§ What is required:
Update the part of the material that opens with the line containing "Screen dimensions: 953x447" and closes with the line containing "This screenshot has" by swapping "dropdown arrow" for "expand arrow" and leaving the rest unchanged. Don't include the pictures in your answer.

§ Available data:
— begin —

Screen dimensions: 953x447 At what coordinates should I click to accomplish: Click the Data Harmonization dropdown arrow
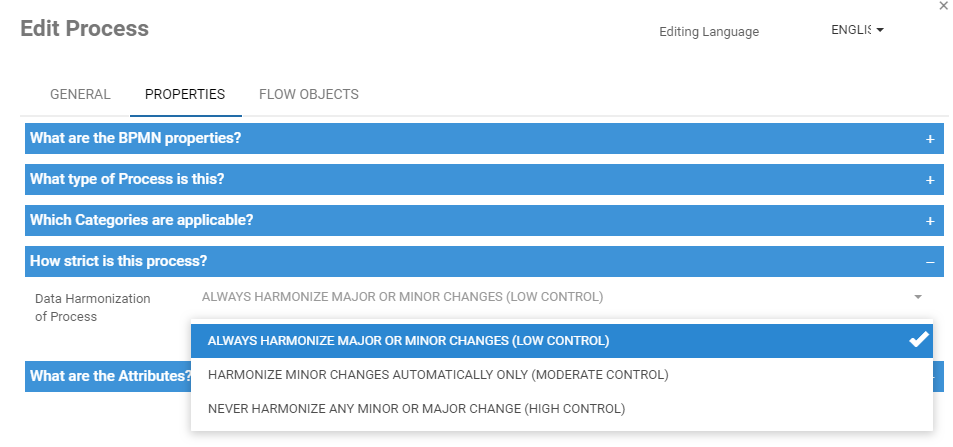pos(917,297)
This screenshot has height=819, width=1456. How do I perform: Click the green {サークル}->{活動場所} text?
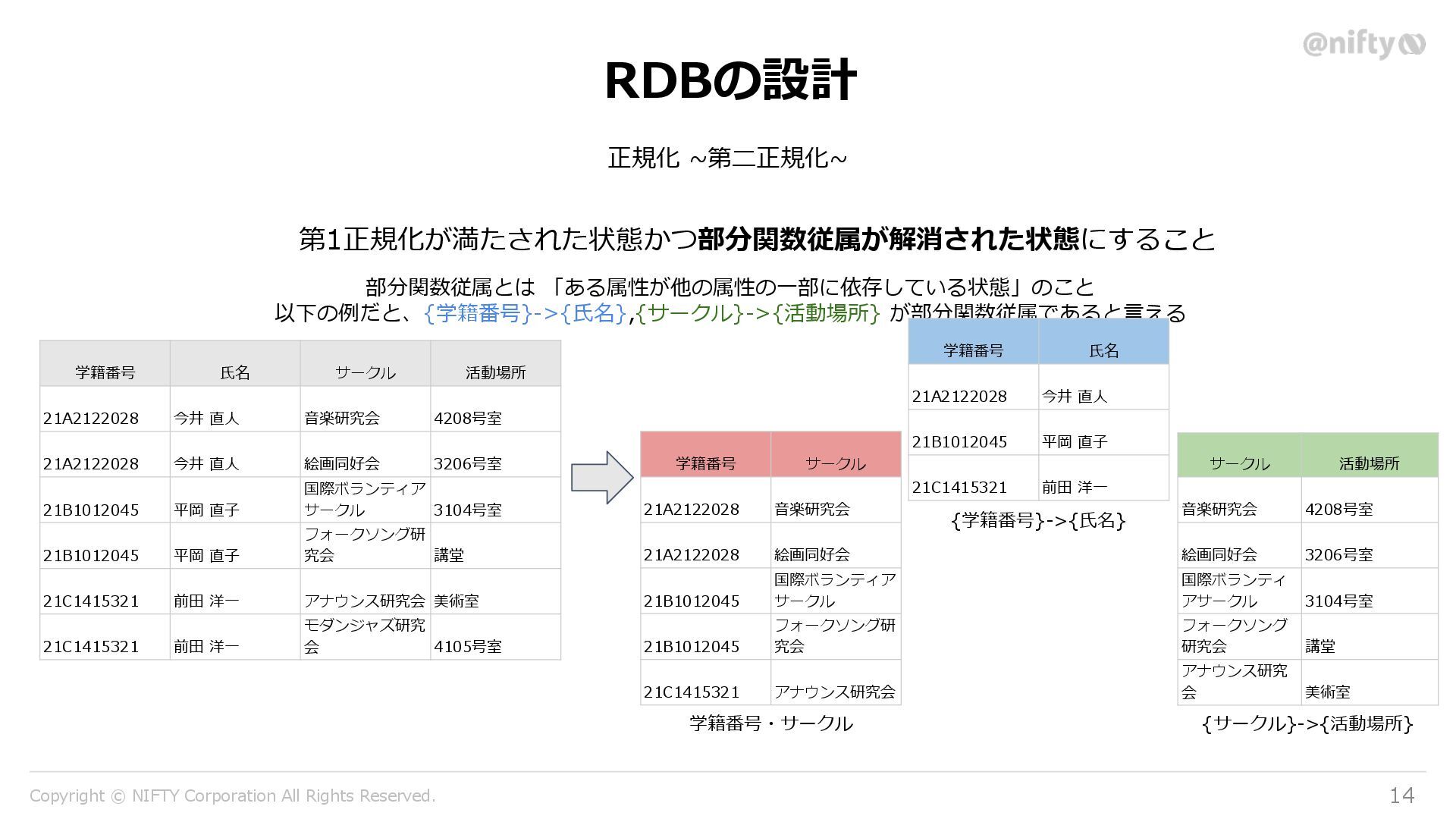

— end —
— begin —

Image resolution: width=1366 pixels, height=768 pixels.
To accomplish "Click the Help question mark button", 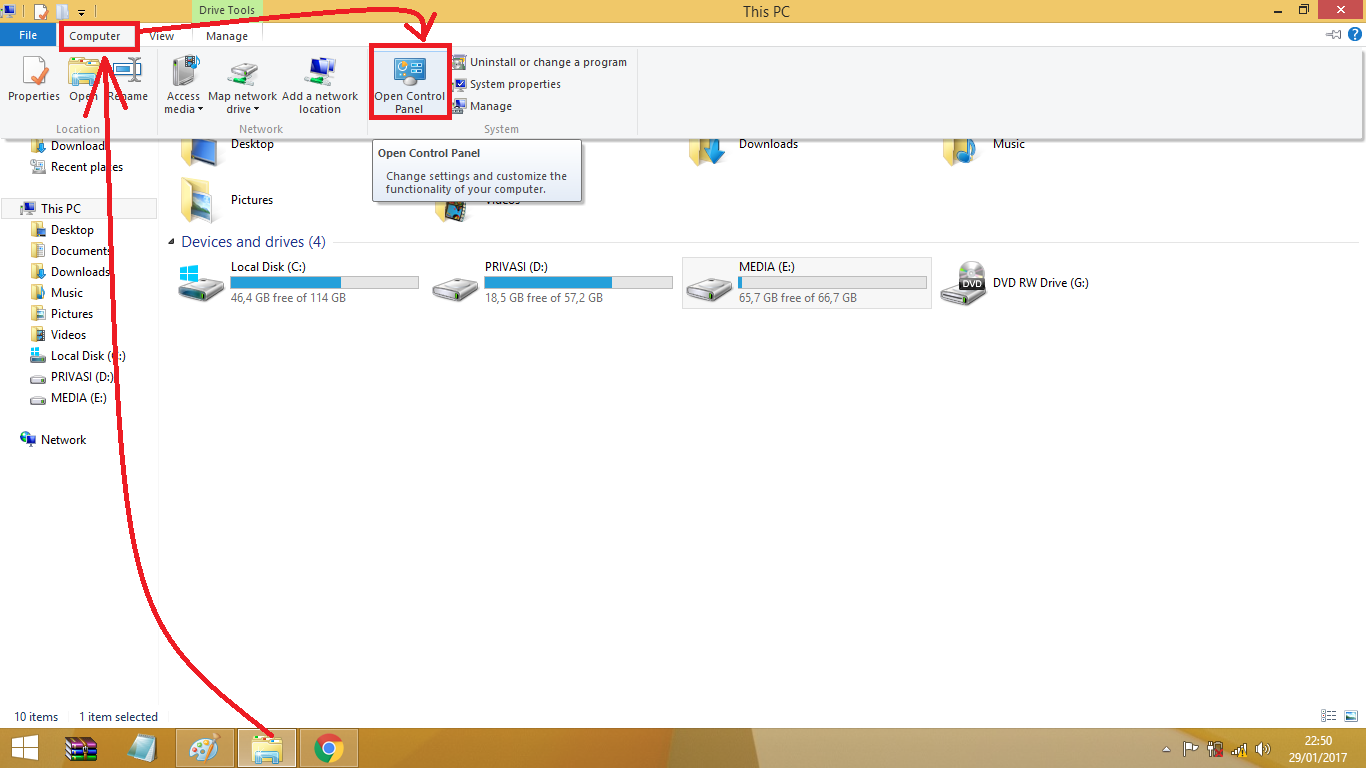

— end —

§ Problem solution:
Screen dimensions: 953x447 At what coordinates should I click to accomplish: Click the Data Harmonization expand arrow
pos(917,297)
This screenshot has height=819, width=1456. How do I perform: Click the green {サークル}->{活動場所} text?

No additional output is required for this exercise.